** Listed records follows **
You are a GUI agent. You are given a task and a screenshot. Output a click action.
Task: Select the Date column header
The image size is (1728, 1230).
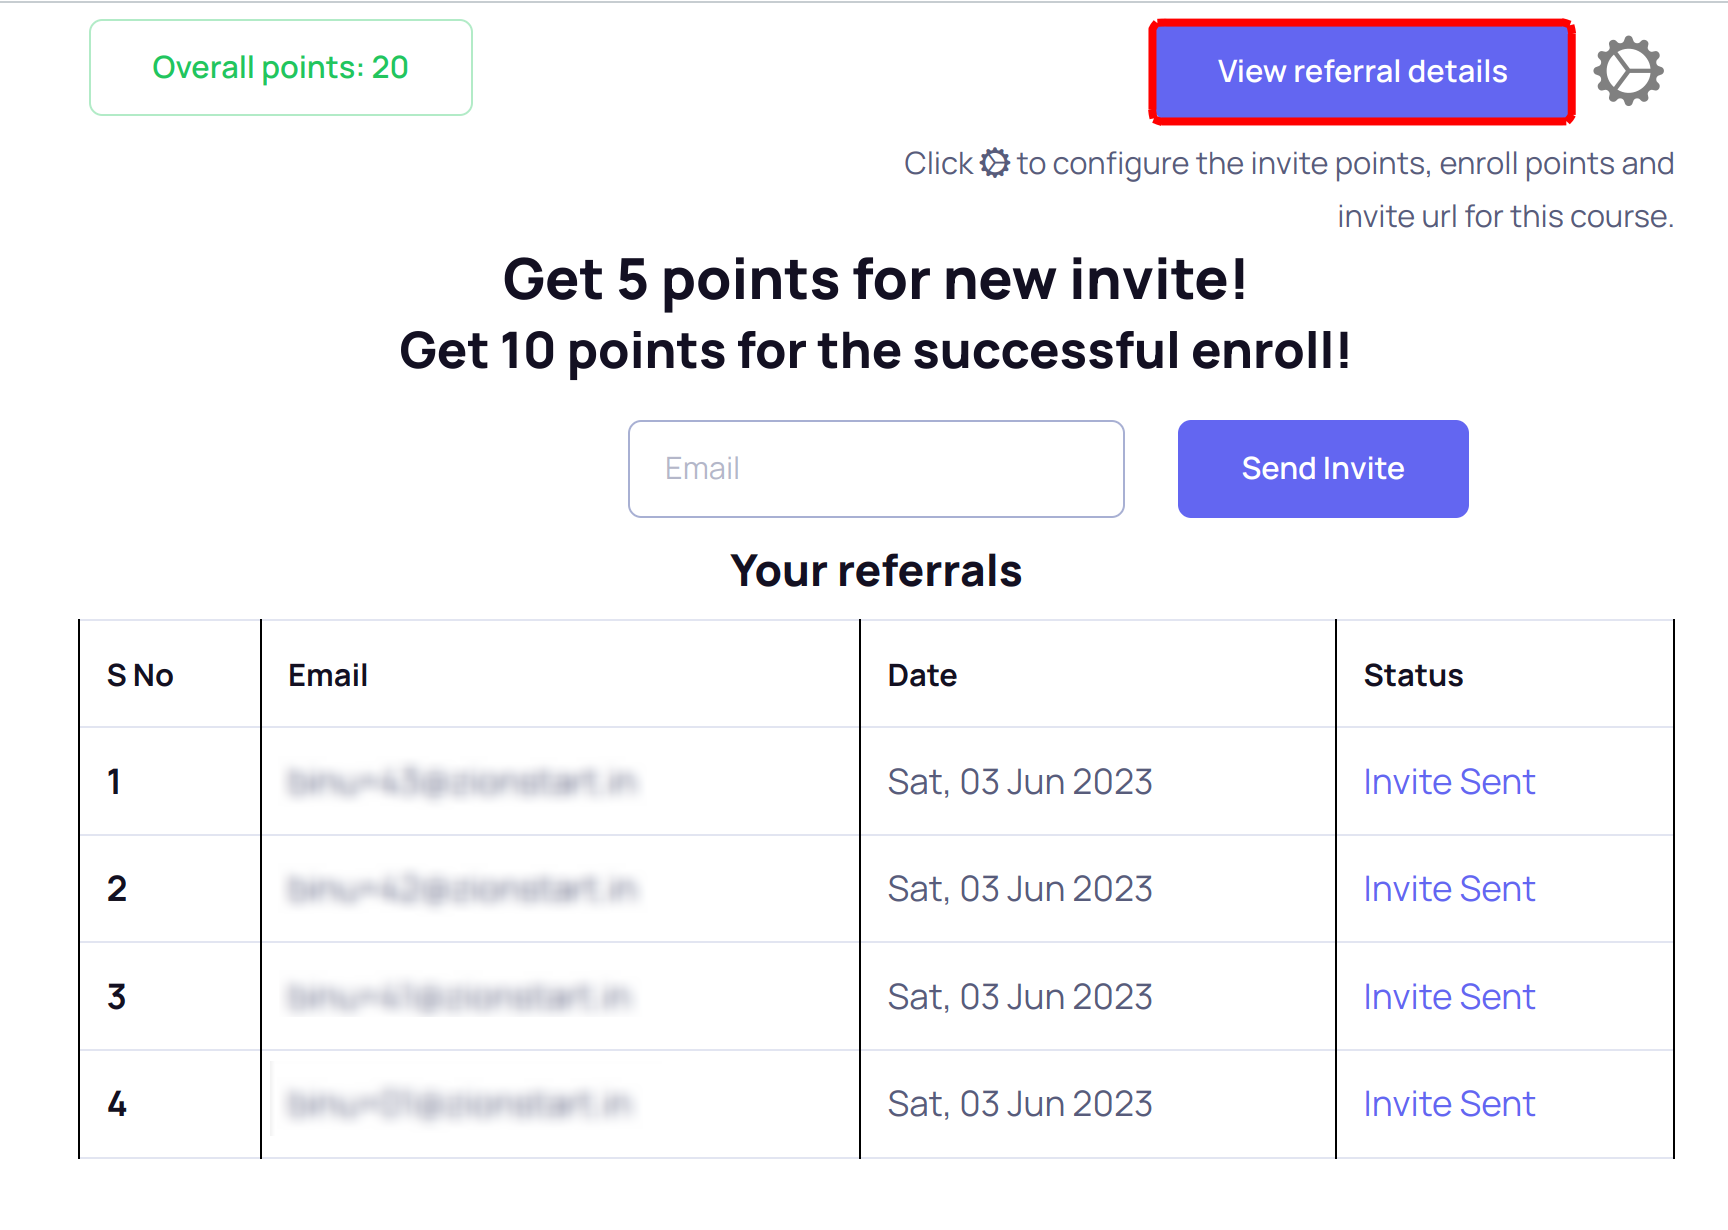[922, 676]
** End of Listed records **
** Listed records follows **
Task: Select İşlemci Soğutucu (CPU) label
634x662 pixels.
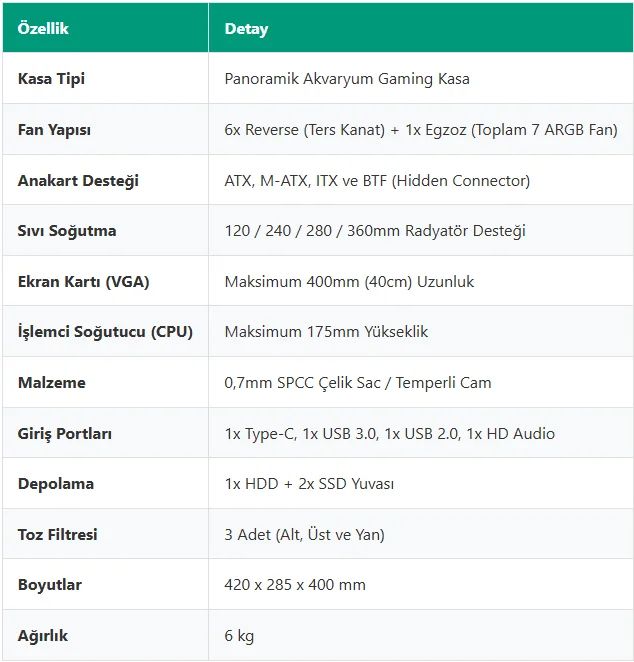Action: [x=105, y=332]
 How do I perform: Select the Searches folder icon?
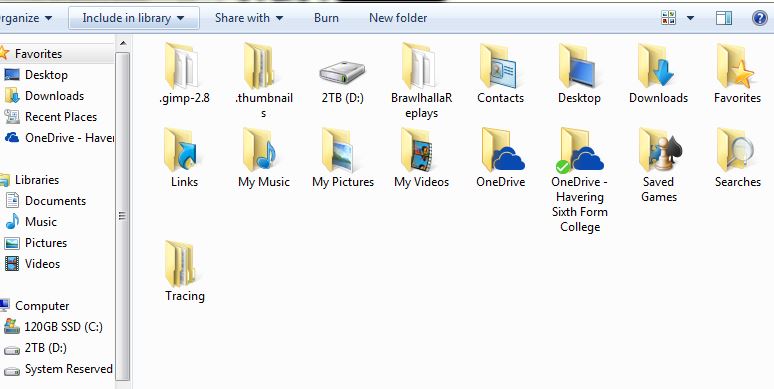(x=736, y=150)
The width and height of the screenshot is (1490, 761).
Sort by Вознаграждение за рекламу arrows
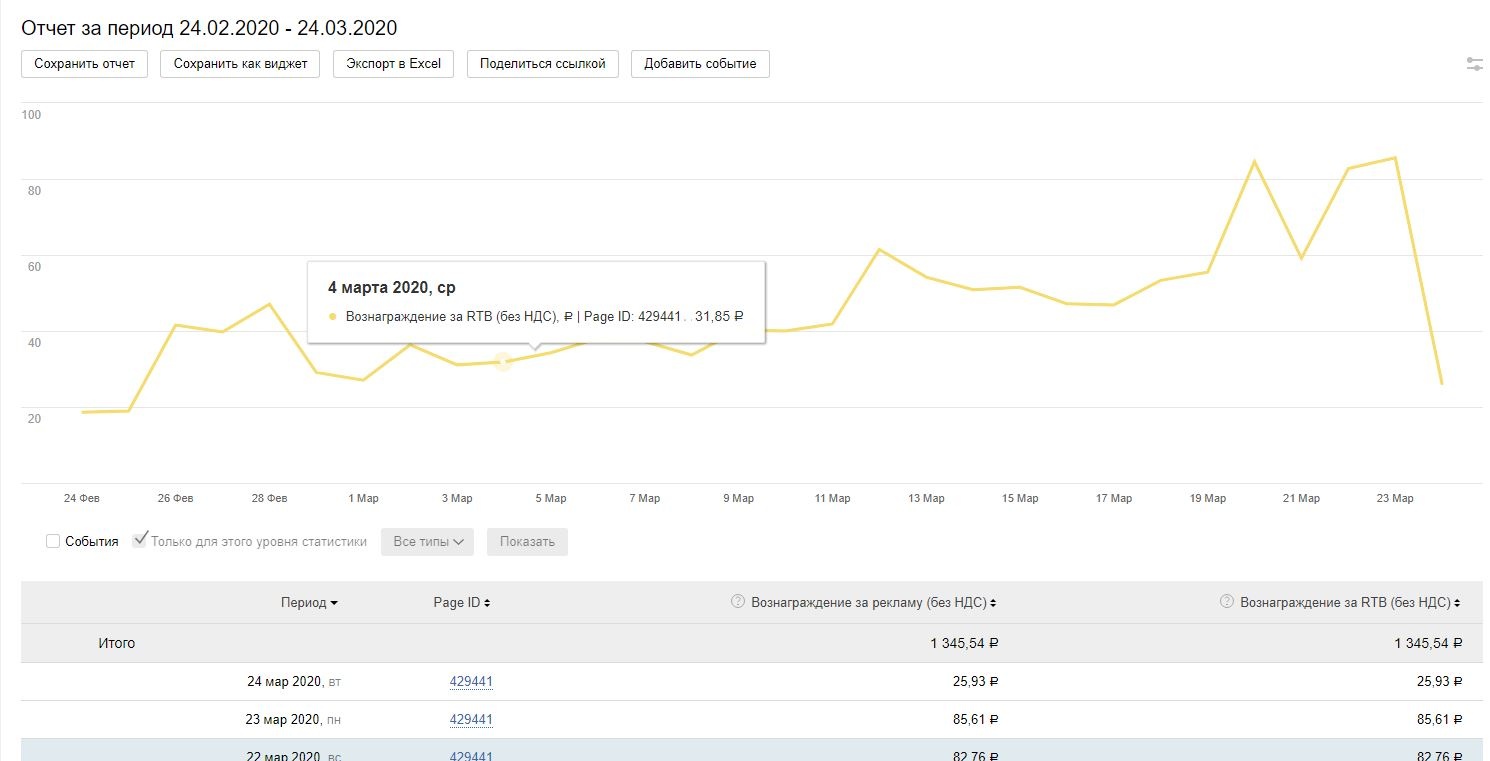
** End of Listed records **
Exercise
Out of the records above, please copy exactly the lines from the line with "How do I perform: Select" up to and including the line with "Sort by Вознаграждение за рекламу arrows", minus the pictures.

Exercise output
 How do I perform: Select the Searches folder icon?
(x=736, y=150)
The width and height of the screenshot is (1490, 761).
Sort by Вознаграждение за рекламу arrows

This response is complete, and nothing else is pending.